Of course, other consumers’ heads — and pocketbooks — might snap back. The unfortunate part is that cable companies will take the blame for raising rates, when it’s the broadcasters who forced the hike.
Which is why it’s time to blow up the Cable Television Consumer Protection and Competition Act of 1992. You can’t say, 'you have to negotiate payments with the broadcasters,’ and not let a cable operator put their programming to the ultimate test: Will consumers pay, one by one, for your programming? Or for a local-TV-only tier?
Give customers the choice. Don’t force viewers to buy the broadcast channels, as part of basic service.
To provide that choice, cable operators have to have the right — like satellite competitors do — to place the stations in a local broadcast tier. Then, give the local stations payments based only on those viewers who directly choose to subscribe to them.
While we’re at it, let’s blow up the broadcast-affiliate network system. It’s archaic and inefficient. Why are we allowing the same amount of a scarce resource (spectrum) be used to serve 15% of the American population as we did 50 years ago for 100%? Or, more, if you count the spectrum being used in the transition to digital broadcasting?
Time to kill all broadcast towers. There’s ample capacity for the once broadly cast programmers to reach all U.S. households through satellite, cable and phone line. Put the spectrum — which J.H. Snider, research director at the New America Foundation, estimates to be worth $100 billion — to better use for the kinds of things over-the-air frequencies really should be be used for: Defense, emergencies and, in entertainment, filling iPods, cellphones and portable media players.
The broadcast affiliates will groan. But cable channels can be just as valid local programming producers and distributors. Make them your affiliates.
If broadcasters (or the FCC) won’t let consumers vote directly with their dollars, then don’t allow any payments to broadcasters at all.
If you want to deliver your programming free of charge to some portion of the population, then deliver it free of charge to all the population. Unless you make payments a clear choice for consumers.

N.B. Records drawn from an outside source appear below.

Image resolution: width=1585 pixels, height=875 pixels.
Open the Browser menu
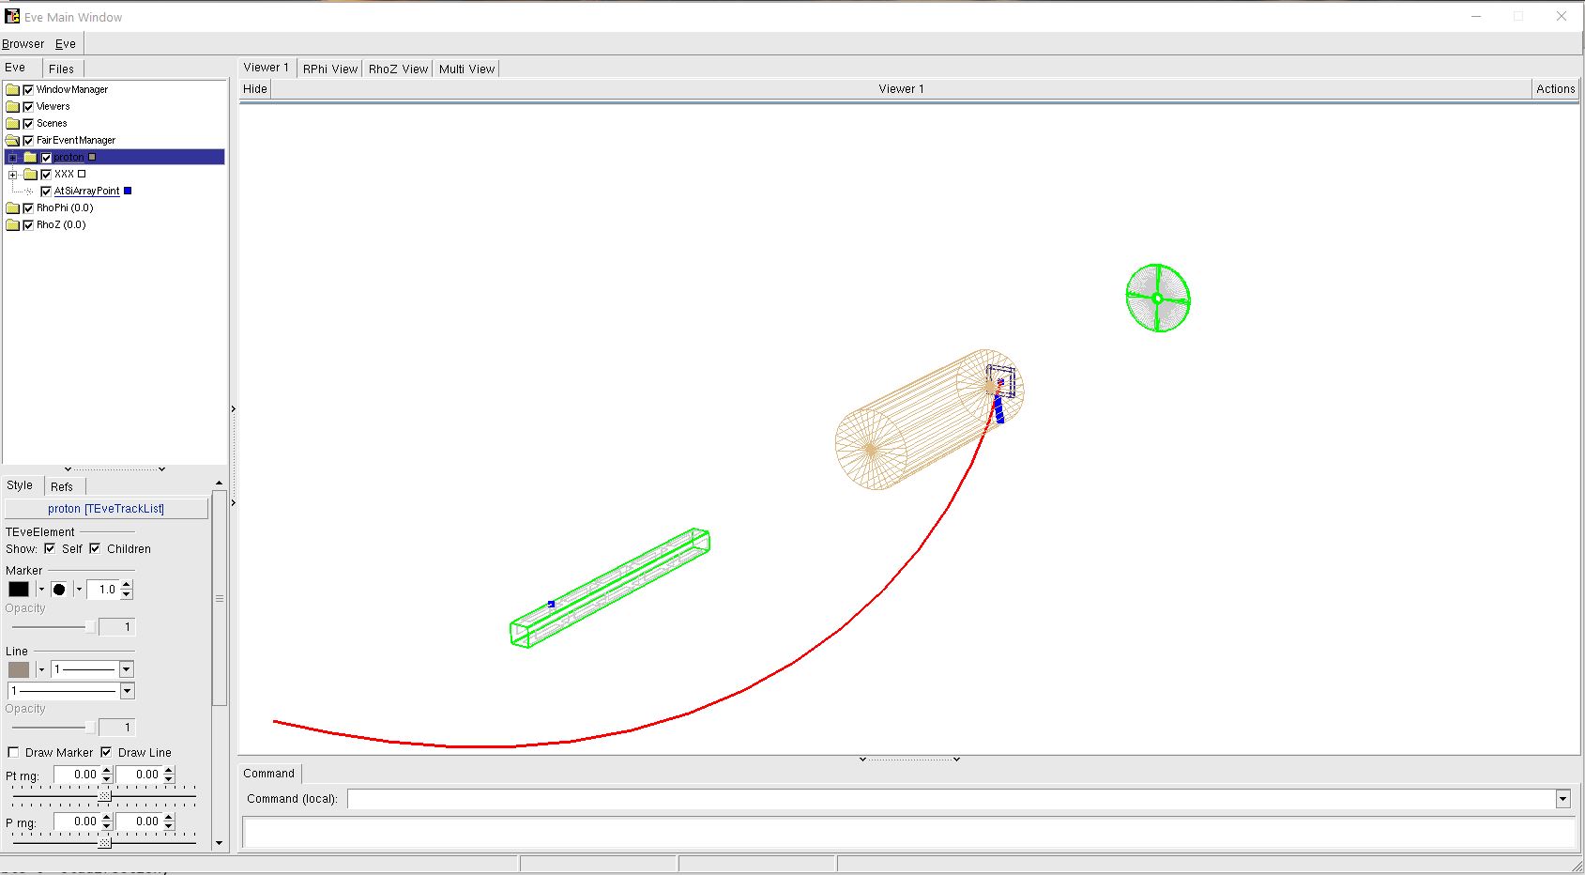point(23,44)
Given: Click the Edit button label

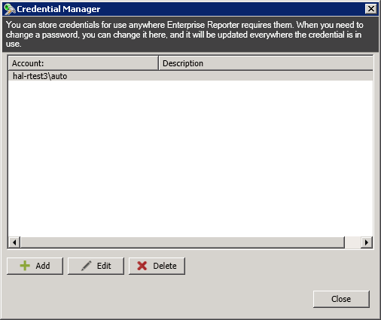Looking at the screenshot, I should (104, 266).
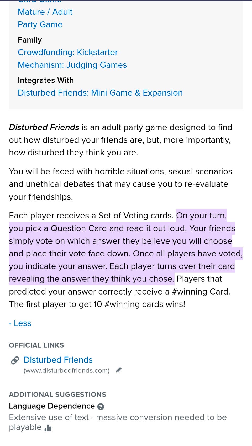Open the language dependence poll bar chart icon
252x446 pixels.
(x=48, y=428)
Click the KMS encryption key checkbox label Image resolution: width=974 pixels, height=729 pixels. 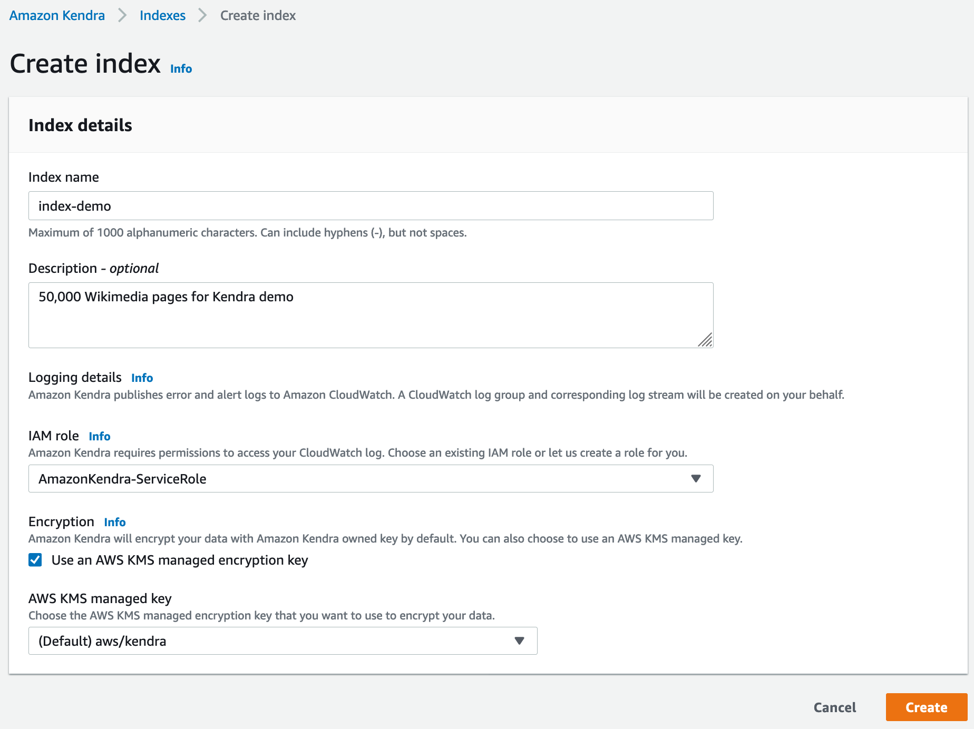pyautogui.click(x=180, y=560)
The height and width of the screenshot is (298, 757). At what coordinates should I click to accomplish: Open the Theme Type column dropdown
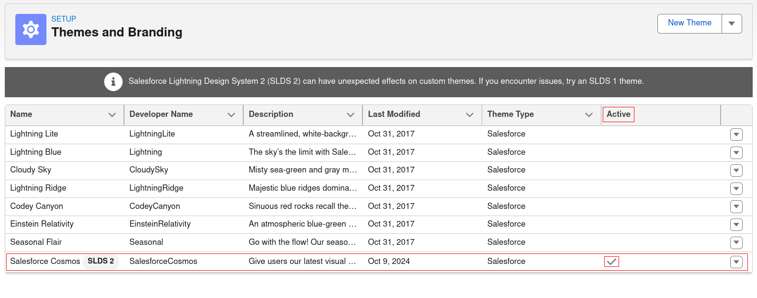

It’s almost funny. Retransmission consent was part of a legislative effort to protect and encourage local programming on TV, when cable was the only real provider of multichannel video services in the United States.
For the benefit of retransmitting the signals of the Big Four networks, cable operators ended up taking on such channels as FX from Fox, ESPN2 from Disney-ABC or CNBC from NBC.
Fourteen years in, what did we get from the attempt by ABC, CBS, NBC and Fox to preserve local programming across the country?
More cable networks.
Which is probably a big reason why $5 now seems like only a drop in the bucket in a monthly cable bill.